- 818 Okunma
- 0 Yorum
- 0 Beğeni
aklımda deli sorular....ben mi aptalım yoksa o mu çok akıllı????
geçen pazar günü arkadaşlarla muğla ya,daha doğrusu dizi flimi çekilen güzelköylüm ün çekim mekanlarını gezmeye gittik.erken çıkmıştık evden daha sabahın körüydü.serinlikte gidelim de erkenden orada olalım istedik.sabahın 5.30 unda yola koyulduk.sarhoş gibiydim uykusuzluktan...ben işim olmazsa saat ona kadar uyurum sabahları.
o gece de pek uyumamıştım zaten.iki saat uykuyla düştüm yollara...ahhh ahhh ben arkadaş kurbanıyım.yoksa ne işim var sabahın köründe benim yollarda.öldürseler gitmem yahu...
hadi hadi diyor arkadaş her zaman uyuyorsun nasılsa..bugün de uyuma...bana eşlik et...tek başıma ne yaparım ben oralarda...

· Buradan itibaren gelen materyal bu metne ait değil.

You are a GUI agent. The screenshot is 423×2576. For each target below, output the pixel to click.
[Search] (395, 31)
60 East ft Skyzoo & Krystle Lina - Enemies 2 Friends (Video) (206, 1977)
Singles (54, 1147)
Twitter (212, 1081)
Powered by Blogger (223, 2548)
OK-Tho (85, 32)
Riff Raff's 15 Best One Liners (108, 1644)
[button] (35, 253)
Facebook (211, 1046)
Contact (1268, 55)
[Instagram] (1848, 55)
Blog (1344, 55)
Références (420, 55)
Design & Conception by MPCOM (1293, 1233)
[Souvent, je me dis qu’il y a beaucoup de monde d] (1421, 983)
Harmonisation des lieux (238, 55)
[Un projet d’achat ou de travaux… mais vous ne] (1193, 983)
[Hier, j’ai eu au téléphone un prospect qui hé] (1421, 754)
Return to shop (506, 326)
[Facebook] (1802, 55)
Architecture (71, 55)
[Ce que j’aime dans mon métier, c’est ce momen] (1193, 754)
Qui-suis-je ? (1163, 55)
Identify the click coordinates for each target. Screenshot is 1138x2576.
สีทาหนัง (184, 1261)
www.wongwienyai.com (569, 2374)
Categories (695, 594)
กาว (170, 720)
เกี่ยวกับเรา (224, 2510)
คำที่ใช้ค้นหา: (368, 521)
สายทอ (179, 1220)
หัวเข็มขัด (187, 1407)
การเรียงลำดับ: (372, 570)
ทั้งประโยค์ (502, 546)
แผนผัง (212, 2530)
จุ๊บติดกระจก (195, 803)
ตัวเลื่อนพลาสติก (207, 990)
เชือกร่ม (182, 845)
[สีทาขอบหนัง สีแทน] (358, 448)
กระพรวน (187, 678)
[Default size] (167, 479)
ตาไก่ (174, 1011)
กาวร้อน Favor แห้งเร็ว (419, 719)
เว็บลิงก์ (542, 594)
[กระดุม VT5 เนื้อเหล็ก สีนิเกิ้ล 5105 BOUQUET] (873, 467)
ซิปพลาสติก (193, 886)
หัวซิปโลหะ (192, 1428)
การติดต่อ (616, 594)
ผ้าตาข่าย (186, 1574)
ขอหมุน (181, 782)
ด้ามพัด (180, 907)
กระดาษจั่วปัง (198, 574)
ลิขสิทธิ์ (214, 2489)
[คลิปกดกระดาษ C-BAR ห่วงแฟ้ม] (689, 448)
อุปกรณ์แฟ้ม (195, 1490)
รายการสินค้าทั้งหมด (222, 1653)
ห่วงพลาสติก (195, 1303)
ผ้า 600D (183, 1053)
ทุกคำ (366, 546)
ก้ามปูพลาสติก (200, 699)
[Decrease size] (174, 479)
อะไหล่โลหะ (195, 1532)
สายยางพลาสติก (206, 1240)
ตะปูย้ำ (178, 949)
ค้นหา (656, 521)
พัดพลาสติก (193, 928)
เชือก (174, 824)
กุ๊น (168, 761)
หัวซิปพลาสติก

pöhhhhh...yahu ben istesem sanki gelecek benle...salaklığıma doymayayım ben.ne işim var kör karanlıklar da yollarda...
araba da ön önden yer ayırtmış arkadaş..şöforün yan tarafında yani sağ tarafta...benm için fark etmez ama en önde seyahat etmek de ne güzelmiş beeee...çarşaf gibi...önünde hiç engel yokkk.herşey ayna gibi...
yollar da tenha...kimsecikler yokkk...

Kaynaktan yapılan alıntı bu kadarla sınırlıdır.